Der heilige Johannes von Avila, spanischer Priester und Missionar, Kirchenlehrer, + 10.5.1569 – Fest: 10. Mai

 

Unter den eifrigsten Dienern der erhabenen Gottesmutter nimmt Johann von Avila eine hervorragende Stelle ein. An Maria wies er stets die Seelen, die dem Verderben am meisten ausgesetzt waren.

 

Als einst eines seiner Beichtkinder von dem Gedanken verfolgt wurde, seine Frau zu töten, riet ihm Johann von Avila, vertrauensvoll vor einem verehrten Bildnis Mariens zu beten. Die Versuchung wich und dieser Unglückliche gewann den Seelenfrieden wieder, den er verloren hatte. Er war für alles, was die Verehrung und Verherrlichung der heiligen Jungfrau betraf, so sehr entzückt, dass er eines Tages in einer Predigt sich nicht scheute, zu sagen, dass er, wofern man in Granada eine schöne Kirche zu Ehren Mariens errichten wolle, auf seinen Schultern alle zu diesem Bau erforderlichen Steine beizutragen sich verpflichtete. Dieser heldenmütige Vortrag brachte auf seine Zuhörer einen so lebhaften Eindruck hervor und rührte sie dermaßen, dass sie sich sogleich entschlossen, den Tempel zu bauen, von dem der fromme Apostel eben zu ihnen gesprochen hatte und sie führten den Bau mit solchem Fleiß aus, dass er in kurzer Zeit vollendet wurde. Unter anderen Gunstbezeigungen, mit denen Maria den Eifer ihres treuen Dieners belohnen wollte, offenbarte sie ihm den Tag und die Stunde des Todes.

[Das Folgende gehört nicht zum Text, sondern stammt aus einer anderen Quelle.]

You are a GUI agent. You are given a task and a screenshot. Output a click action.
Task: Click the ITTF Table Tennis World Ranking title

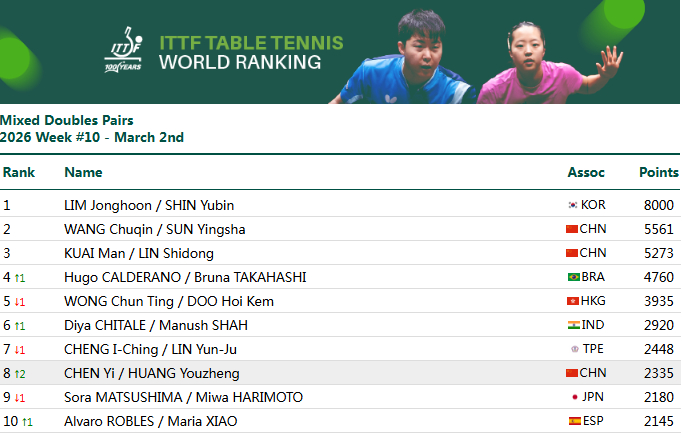pos(251,53)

Und als er seine letzte Stunde kommen sah, erhob er die Augen zum Himmel und rief mit ersterbender Stimme: „O jungfräuliche Maria, die du im Angesicht Gottes weilst, gedenke, vor ihm unsere Sache zu verfechten.“ Bis zu seinem letzten Atemzug hörte er nicht auf, voll Liebe den wunderbarsten Namen Mariens, der Hoffnung der Christen, der Trösterin der Betrübten, der Vermittlerin eines glückseligen Todes, zu flüstern.

 

Papst Paul VI. hat Johann von Avila am 31.5.1970 heiliggesprochen und Papst Benedikt XVI. erhob ihn am 7.10.2012 zu Kirchenlehrer.